Elle, longs cheveux châtains lâchés, robe rouge et noir de danseuse de flamenco, a tout d’une passionaria. Maline, elle débute avec un de ses tubes, Les crêpes aux champignons et le public suit, forcément… Très sensuelle, la belle chante alors en espagnol et en anglais (pour Spit The Devil) tout en dansant d’un bout à l’autre de la scène en faisant virevolter les volants de sa robe à froufrous. Les musiciens changent d’instruments presque à chaque morceau. C’est un joyeux bordel très organisé qu’Olivia, en femme fatale, gère de main de maitresse.

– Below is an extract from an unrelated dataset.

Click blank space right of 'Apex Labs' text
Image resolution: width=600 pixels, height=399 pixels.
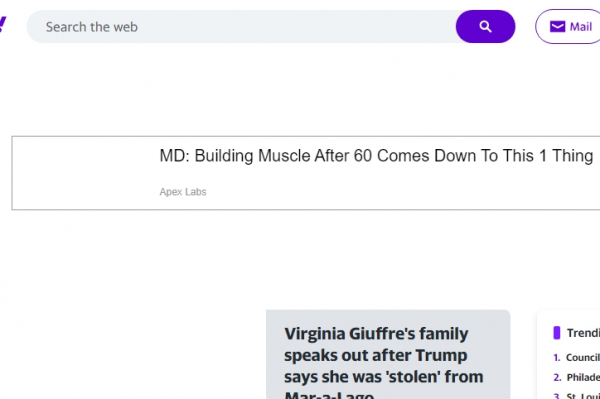(x=383, y=192)
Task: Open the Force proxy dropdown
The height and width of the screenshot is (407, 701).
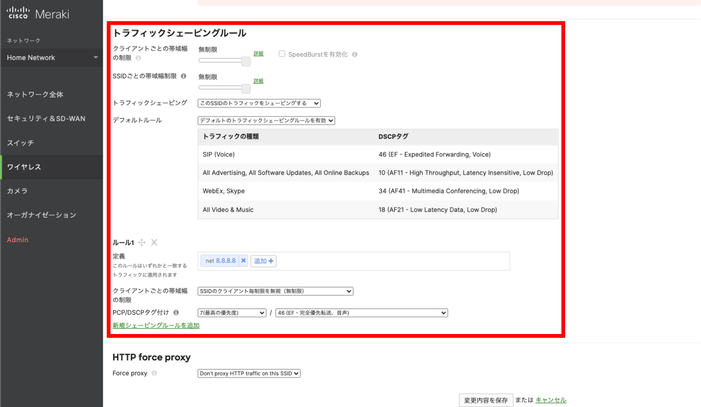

Quand le grand miroir se met à pivoter, réfléchissant les jeux de lumières dans la salle et qu’elle chante le plu doux Peur du noir, c’est un peu comme si Alice aux pays des merveilles s’était invitée au Phénix. Quand arrive le moment d’Elle panique, les cuivres s’en donnent à cœur joie, improvisent de petites chorégraphies entre eux et offrent une dimension nouvelle, encore plus énergique et chaleureuse, à ce show hors du commun. Entre orientale et andalouse, la danseuse-chanteuse Olivia emporte tout le public avec elle et, entre les moments de liesse et ceux où 6 000 personnes reprennent en chœur toutes les paroles, c’est une véritable osmose qui se met tout de suite en place. Pour J’traine des pieds, qu’elle chante à moitié en espagnol (son Chica Chocolate a connu un beau succès de l’autre côté des Pyrénées), un de ses choristes-multi instrumentistes vient l’accompagner pour danser quelques pas de charleston.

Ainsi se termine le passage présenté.